Instructions for the task: The records below should be printed once more, exactly as they appear.
——
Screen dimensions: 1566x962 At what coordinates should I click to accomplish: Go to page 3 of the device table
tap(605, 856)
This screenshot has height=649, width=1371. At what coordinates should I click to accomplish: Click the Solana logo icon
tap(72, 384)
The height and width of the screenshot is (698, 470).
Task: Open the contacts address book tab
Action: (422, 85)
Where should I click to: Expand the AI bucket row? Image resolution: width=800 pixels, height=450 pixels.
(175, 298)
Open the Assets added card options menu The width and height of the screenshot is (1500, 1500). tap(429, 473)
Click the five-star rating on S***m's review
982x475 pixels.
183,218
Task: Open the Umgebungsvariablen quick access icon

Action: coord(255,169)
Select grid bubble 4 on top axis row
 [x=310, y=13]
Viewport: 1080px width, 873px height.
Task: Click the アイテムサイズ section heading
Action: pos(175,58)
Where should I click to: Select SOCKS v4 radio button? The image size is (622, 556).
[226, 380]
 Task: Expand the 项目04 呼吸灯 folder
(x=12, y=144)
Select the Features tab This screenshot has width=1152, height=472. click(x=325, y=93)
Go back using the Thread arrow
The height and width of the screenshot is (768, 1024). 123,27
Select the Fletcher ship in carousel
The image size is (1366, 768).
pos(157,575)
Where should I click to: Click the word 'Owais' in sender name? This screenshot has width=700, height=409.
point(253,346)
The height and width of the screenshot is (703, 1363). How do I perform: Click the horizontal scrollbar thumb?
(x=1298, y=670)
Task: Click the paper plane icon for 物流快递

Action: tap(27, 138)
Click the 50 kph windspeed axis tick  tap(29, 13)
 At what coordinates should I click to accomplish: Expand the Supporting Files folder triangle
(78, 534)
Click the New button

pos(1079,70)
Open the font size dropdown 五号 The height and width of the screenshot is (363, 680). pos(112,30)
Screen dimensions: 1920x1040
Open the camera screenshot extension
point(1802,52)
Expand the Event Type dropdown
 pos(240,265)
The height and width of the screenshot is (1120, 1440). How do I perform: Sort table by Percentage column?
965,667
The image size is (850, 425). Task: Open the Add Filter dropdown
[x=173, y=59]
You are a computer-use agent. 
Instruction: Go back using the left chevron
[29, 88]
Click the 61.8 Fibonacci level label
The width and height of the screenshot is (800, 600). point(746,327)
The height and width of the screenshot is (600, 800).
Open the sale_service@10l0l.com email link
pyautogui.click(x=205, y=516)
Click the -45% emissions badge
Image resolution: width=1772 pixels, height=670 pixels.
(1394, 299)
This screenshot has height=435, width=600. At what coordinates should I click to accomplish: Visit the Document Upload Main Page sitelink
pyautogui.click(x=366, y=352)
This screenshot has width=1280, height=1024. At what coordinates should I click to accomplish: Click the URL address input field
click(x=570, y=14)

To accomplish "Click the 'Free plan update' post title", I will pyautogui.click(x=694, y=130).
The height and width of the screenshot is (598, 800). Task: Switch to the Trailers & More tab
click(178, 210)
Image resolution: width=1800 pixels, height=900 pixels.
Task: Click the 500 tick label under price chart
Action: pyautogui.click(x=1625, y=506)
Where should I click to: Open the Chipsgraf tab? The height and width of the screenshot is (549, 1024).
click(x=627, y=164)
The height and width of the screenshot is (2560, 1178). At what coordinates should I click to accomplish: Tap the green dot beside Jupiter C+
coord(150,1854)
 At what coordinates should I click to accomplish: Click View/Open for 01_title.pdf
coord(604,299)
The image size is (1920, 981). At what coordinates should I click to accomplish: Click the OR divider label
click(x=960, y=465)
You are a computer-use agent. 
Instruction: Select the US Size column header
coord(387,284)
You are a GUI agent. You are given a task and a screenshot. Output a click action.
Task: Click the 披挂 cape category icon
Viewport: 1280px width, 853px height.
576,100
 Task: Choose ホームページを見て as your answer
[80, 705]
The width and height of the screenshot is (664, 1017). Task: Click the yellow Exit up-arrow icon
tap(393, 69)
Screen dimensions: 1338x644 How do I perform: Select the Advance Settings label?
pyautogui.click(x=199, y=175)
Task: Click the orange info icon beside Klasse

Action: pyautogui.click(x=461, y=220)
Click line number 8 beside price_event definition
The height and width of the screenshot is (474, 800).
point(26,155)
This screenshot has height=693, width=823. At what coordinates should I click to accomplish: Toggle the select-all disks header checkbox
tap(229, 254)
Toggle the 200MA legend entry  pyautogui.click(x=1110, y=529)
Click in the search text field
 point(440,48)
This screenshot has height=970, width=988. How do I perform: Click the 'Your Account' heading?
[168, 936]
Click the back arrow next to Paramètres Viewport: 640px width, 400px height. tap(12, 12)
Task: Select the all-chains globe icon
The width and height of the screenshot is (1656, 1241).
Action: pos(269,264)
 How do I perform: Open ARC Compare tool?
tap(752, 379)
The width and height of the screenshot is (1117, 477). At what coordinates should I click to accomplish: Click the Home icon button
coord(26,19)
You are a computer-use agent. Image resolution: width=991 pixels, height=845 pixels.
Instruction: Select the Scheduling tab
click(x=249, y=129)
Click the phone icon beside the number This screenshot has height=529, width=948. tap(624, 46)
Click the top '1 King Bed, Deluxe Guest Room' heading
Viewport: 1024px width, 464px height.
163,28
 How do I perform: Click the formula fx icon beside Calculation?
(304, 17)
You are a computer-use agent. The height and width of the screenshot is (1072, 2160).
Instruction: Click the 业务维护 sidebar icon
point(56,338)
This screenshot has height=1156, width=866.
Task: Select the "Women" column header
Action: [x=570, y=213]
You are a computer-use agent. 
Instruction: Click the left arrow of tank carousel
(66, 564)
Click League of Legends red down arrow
——
Task response:
Screen dimensions: 1566x962 At what coordinates should I click to accomplish: Go to page 3 of the device table
tap(605, 856)
This screenshot has height=649, width=1371. At what coordinates should I click to accomplish: Click the Solana logo icon
tap(72, 384)
The height and width of the screenshot is (698, 470).
Task: Open the contacts address book tab
Action: (422, 85)
Where should I click to: Expand the AI bucket row? Image resolution: width=800 pixels, height=450 pixels.
(175, 298)
Open the Assets added card options menu The width and height of the screenshot is (1500, 1500). tap(429, 473)
Click the five-star rating on S***m's review
982x475 pixels.
183,218
Task: Open the Umgebungsvariablen quick access icon

Action: coord(255,169)
Select grid bubble 4 on top axis row
 [x=310, y=13]
Viewport: 1080px width, 873px height.
Task: Click the アイテムサイズ section heading
Action: pos(175,58)
Where should I click to: Select SOCKS v4 radio button? The image size is (622, 556).
[226, 380]
 Task: Expand the 项目04 呼吸灯 folder
(x=12, y=144)
Select the Features tab This screenshot has width=1152, height=472. click(x=325, y=93)
Go back using the Thread arrow
The height and width of the screenshot is (768, 1024). 123,27
Select the Fletcher ship in carousel
The image size is (1366, 768).
pos(157,575)
Where should I click to: Click the word 'Owais' in sender name? This screenshot has width=700, height=409.
point(253,346)
The height and width of the screenshot is (703, 1363). How do I perform: Click the horizontal scrollbar thumb?
(x=1298, y=670)
Task: Click the paper plane icon for 物流快递

Action: tap(27, 138)
Click the 50 kph windspeed axis tick  tap(29, 13)
 At what coordinates should I click to accomplish: Expand the Supporting Files folder triangle
(78, 534)
Click the New button

pos(1079,70)
Open the font size dropdown 五号 The height and width of the screenshot is (363, 680). pos(112,30)
Screen dimensions: 1920x1040
Open the camera screenshot extension
point(1802,52)
Expand the Event Type dropdown
 pos(240,265)
The height and width of the screenshot is (1120, 1440). How do I perform: Sort table by Percentage column?
965,667
The image size is (850, 425). Task: Open the Add Filter dropdown
[x=173, y=59]
You are a computer-use agent. 
Instruction: Go back using the left chevron
[29, 88]
Click the 61.8 Fibonacci level label
The width and height of the screenshot is (800, 600). point(746,327)
The height and width of the screenshot is (600, 800).
Open the sale_service@10l0l.com email link
pyautogui.click(x=205, y=516)
Click the -45% emissions badge
Image resolution: width=1772 pixels, height=670 pixels.
(1394, 299)
This screenshot has height=435, width=600. At what coordinates should I click to accomplish: Visit the Document Upload Main Page sitelink
pyautogui.click(x=366, y=352)
This screenshot has width=1280, height=1024. At what coordinates should I click to accomplish: Click the URL address input field
click(x=570, y=14)

To accomplish "Click the 'Free plan update' post title", I will pyautogui.click(x=694, y=130).
The height and width of the screenshot is (598, 800). Task: Switch to the Trailers & More tab
click(178, 210)
Image resolution: width=1800 pixels, height=900 pixels.
Task: Click the 500 tick label under price chart
Action: pyautogui.click(x=1625, y=506)
Where should I click to: Open the Chipsgraf tab? The height and width of the screenshot is (549, 1024).
click(x=627, y=164)
The height and width of the screenshot is (2560, 1178). At what coordinates should I click to accomplish: Tap the green dot beside Jupiter C+
coord(150,1854)
 At what coordinates should I click to accomplish: Click View/Open for 01_title.pdf
coord(604,299)
The image size is (1920, 981). At what coordinates should I click to accomplish: Click the OR divider label
click(x=960, y=465)
You are a computer-use agent. 
Instruction: Select the US Size column header
coord(387,284)
You are a GUI agent. You are given a task and a screenshot. Output a click action.
Task: Click the 披挂 cape category icon
Viewport: 1280px width, 853px height.
576,100
 Task: Choose ホームページを見て as your answer
[80, 705]
The width and height of the screenshot is (664, 1017). Task: Click the yellow Exit up-arrow icon
tap(393, 69)
Screen dimensions: 1338x644 How do I perform: Select the Advance Settings label?
pyautogui.click(x=199, y=175)
Task: Click the orange info icon beside Klasse

Action: pyautogui.click(x=461, y=220)
Click line number 8 beside price_event definition
The height and width of the screenshot is (474, 800).
point(26,155)
This screenshot has height=693, width=823. At what coordinates should I click to accomplish: Toggle the select-all disks header checkbox
tap(229, 254)
Toggle the 200MA legend entry  pyautogui.click(x=1110, y=529)
Click in the search text field
 point(440,48)
This screenshot has height=970, width=988. How do I perform: Click the 'Your Account' heading?
[168, 936]
Click the back arrow next to Paramètres Viewport: 640px width, 400px height. tap(12, 12)
Task: Select the all-chains globe icon
The width and height of the screenshot is (1656, 1241).
Action: pos(269,264)
 How do I perform: Open ARC Compare tool?
tap(752, 379)
The width and height of the screenshot is (1117, 477). At what coordinates should I click to accomplish: Click the Home icon button
coord(26,19)
You are a computer-use agent. Image resolution: width=991 pixels, height=845 pixels.
Instruction: Select the Scheduling tab
click(x=249, y=129)
Click the phone icon beside the number This screenshot has height=529, width=948. tap(624, 46)
Click the top '1 King Bed, Deluxe Guest Room' heading
Viewport: 1024px width, 464px height.
163,28
 How do I perform: Click the formula fx icon beside Calculation?
(304, 17)
You are a computer-use agent. The height and width of the screenshot is (1072, 2160).
Instruction: Click the 业务维护 sidebar icon
point(56,338)
This screenshot has height=1156, width=866.
Task: Select the "Women" column header
Action: [x=570, y=213]
You are a computer-use agent. 
Instruction: Click the left arrow of tank carousel
(66, 564)
Click League of Legends red down arrow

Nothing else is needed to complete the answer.